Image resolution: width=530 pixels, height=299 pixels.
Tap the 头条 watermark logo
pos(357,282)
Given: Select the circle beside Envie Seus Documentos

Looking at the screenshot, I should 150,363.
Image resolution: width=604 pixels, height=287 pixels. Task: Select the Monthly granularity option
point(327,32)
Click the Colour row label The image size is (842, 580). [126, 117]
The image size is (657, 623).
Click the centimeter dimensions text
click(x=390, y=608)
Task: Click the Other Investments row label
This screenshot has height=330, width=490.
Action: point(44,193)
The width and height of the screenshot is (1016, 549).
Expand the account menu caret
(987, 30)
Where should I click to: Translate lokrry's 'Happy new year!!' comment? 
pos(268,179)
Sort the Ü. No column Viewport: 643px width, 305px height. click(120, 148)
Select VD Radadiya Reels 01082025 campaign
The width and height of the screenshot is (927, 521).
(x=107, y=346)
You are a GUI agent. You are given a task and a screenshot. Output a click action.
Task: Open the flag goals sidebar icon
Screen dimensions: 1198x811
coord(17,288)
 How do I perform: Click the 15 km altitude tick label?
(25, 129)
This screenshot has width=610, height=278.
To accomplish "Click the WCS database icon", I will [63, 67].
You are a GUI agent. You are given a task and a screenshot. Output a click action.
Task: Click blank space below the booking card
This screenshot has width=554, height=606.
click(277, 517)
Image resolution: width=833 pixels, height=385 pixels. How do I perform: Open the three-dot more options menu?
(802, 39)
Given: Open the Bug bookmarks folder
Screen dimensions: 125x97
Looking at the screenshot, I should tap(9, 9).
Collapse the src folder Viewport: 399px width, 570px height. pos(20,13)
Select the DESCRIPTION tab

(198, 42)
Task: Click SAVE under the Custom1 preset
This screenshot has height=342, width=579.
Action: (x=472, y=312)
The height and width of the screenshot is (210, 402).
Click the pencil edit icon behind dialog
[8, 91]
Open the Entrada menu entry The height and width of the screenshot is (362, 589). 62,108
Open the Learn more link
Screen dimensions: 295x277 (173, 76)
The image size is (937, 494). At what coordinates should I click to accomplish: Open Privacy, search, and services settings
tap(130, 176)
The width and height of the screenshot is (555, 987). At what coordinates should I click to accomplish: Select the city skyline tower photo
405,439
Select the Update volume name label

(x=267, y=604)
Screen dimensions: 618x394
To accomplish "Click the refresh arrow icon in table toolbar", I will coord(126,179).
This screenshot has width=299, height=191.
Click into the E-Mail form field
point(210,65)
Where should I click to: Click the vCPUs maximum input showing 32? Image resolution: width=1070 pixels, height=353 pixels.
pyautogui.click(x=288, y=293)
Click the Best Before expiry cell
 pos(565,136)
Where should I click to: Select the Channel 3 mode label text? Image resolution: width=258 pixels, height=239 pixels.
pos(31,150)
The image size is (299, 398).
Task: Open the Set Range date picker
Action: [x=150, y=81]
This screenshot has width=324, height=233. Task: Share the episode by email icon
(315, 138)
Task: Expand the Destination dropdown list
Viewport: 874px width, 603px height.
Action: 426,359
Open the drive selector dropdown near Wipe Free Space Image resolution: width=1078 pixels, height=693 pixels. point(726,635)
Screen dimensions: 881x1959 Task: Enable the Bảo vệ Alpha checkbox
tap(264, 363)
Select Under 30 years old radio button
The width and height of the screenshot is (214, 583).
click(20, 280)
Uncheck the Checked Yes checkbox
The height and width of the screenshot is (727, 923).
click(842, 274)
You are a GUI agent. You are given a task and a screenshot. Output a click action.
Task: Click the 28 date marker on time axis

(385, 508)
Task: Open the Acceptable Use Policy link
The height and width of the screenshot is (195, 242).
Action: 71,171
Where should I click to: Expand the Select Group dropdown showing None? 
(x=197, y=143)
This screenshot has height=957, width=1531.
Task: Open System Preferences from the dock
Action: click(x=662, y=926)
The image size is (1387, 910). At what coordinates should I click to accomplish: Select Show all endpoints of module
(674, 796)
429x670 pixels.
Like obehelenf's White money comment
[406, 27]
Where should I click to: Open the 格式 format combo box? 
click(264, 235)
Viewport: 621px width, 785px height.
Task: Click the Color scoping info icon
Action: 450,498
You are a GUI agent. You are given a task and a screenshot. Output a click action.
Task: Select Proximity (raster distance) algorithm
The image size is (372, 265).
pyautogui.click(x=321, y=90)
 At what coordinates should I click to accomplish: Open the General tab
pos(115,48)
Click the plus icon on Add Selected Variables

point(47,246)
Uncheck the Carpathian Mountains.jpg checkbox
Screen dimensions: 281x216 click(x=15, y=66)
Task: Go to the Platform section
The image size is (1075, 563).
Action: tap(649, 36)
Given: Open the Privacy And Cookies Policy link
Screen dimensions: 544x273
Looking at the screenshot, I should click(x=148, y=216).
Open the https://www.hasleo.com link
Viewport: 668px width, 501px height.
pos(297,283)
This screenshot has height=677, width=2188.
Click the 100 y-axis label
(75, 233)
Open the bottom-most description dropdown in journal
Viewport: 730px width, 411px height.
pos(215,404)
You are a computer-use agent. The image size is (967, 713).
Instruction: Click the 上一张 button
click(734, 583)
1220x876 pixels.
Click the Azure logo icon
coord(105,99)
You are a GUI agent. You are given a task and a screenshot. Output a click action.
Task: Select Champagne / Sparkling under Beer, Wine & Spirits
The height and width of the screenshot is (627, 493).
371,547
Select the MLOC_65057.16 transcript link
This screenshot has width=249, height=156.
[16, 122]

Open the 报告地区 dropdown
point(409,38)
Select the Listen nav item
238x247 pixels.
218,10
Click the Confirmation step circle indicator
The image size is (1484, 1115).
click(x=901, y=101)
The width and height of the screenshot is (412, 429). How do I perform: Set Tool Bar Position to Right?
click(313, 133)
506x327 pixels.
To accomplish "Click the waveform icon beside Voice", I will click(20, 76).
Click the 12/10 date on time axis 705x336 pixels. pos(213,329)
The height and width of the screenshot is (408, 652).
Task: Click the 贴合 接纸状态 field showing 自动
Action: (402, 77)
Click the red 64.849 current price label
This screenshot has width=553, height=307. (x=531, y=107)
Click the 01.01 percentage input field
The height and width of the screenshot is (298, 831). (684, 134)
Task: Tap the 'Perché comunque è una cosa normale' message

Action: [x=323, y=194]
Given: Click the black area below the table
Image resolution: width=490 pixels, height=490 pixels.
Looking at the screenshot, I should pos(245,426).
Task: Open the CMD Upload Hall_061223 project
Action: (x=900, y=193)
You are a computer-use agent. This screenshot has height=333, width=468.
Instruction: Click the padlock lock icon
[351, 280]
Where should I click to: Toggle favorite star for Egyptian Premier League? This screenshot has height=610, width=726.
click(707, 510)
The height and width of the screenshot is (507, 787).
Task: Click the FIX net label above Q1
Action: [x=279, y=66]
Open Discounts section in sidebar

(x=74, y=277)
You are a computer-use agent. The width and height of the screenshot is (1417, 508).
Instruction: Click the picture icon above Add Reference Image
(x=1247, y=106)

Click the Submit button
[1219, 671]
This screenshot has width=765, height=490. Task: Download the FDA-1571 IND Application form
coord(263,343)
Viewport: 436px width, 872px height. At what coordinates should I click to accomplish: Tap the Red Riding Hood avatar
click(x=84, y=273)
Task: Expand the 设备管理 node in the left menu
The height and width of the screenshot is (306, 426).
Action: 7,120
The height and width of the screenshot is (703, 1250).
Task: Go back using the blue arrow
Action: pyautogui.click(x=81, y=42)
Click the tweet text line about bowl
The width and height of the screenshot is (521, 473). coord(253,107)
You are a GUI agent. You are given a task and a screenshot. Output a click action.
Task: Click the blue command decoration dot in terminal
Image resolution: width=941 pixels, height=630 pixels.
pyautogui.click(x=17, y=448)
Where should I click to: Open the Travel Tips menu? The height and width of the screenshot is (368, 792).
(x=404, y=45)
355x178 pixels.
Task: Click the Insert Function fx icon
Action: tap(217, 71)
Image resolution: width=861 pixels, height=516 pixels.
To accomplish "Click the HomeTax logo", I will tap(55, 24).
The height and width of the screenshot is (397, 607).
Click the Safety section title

Your objective: Give back, word for word, only the lines above from the line holding "At what coordinates should I click to accomplish: Open the" to the line holding "Given: Open the Privacy", both included.

Your response:
 At what coordinates should I click to accomplish: Open the General tab
pos(115,48)
Click the plus icon on Add Selected Variables

point(47,246)
Uncheck the Carpathian Mountains.jpg checkbox
Screen dimensions: 281x216 click(x=15, y=66)
Task: Go to the Platform section
The image size is (1075, 563).
Action: tap(649, 36)
Given: Open the Privacy And Cookies Policy link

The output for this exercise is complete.